Hay evidencias que están ahí, que deben hacernos despertar nuestra morada interior, para poder salir de este mundo de apariencias e ilícito a más no poder, que requiere de otras vivencias, pensamientos y sentimientos. Hemos de reconocer que la humanidad anhela, sobre todo ahora, despojarse de tensiones y tristezas para retornar a la alegría, con la quietud necesaria para huir de este mundo enfermizo y desigual, desordenado, que lleva en su culpa un aluvión de penas, a las que tenemos que hacer frente de manera conjunta. Se divulga que nos hemos mundializado, pero no hermanado, que es la gran fuerza positiva existencial.

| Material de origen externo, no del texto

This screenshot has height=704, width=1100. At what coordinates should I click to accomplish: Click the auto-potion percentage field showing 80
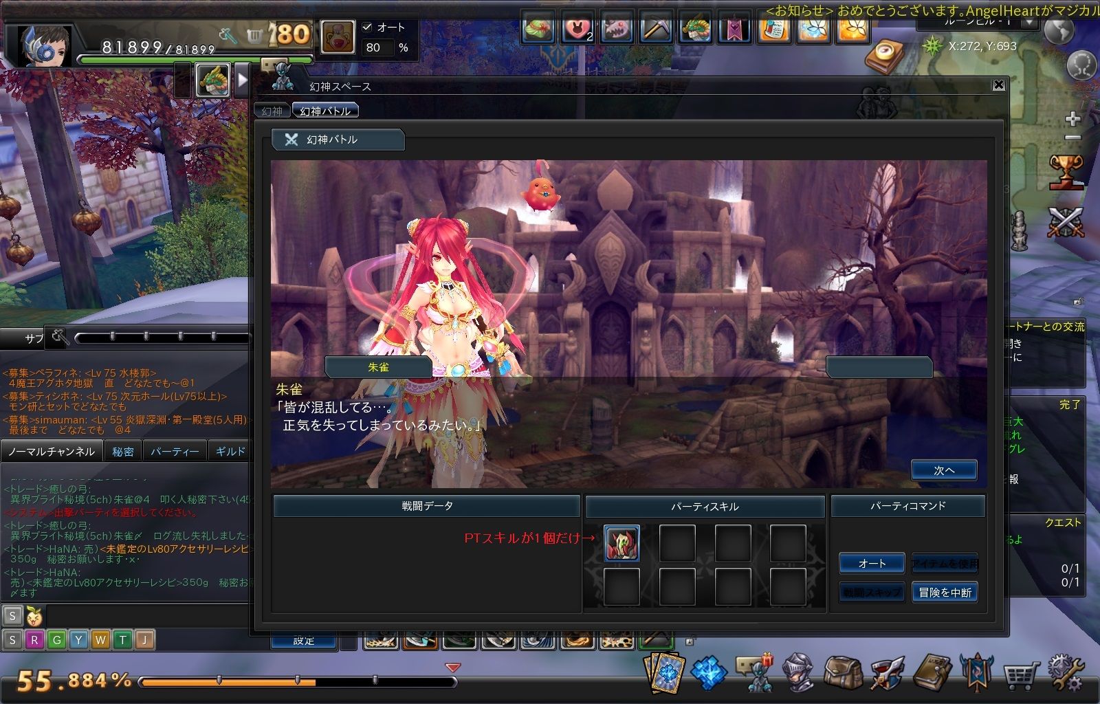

Ciertamente, todos tenemos miserias en los rincones tenebrosos del nervio, que requieren de una tranquilidad interior más profunda, si en verdad queremos florecer hacia otro mundo más habitable, exento de la plaga de la deshumanización y del virus de la inhumanidad. Hoy millones de personas abandonan sus países cada año, con programas de migración laboral temporal, que prometen beneficios tanto para las naciones de destino como para las de origen, pero muchas veces y en demasiadas circunstancias, esos planes de empleo imponen restricciones inaceptables a los derechos humanos.
Son, precisamente, estas crueles atmósferas las que nos dejan debilitado el inconfundible espíritu combativo. Por tanto, hay que reivindicar la Navidad con el abrazo permanente y el aliento a los hermanos que tienen necesidad de nuestra ayuda cariñosa. Dejemos a un lado, en consecuencia, la fiesta del despilfarro. El Dios que viene está en ese humano indefenso, en ese ser abandonado que gime y nadie seca ni sus lágrimas. Pongamos imaginación, a través del ojo del alma, para llegar a los desfavorecidos que no encuentran consuelo de parte de sus análogos. Lo edénico será acariciar con la mirada, hablar con el corazón y moverse con la mente. No hay mejor propósito, desde luego, para no desatinar el paso de su tino.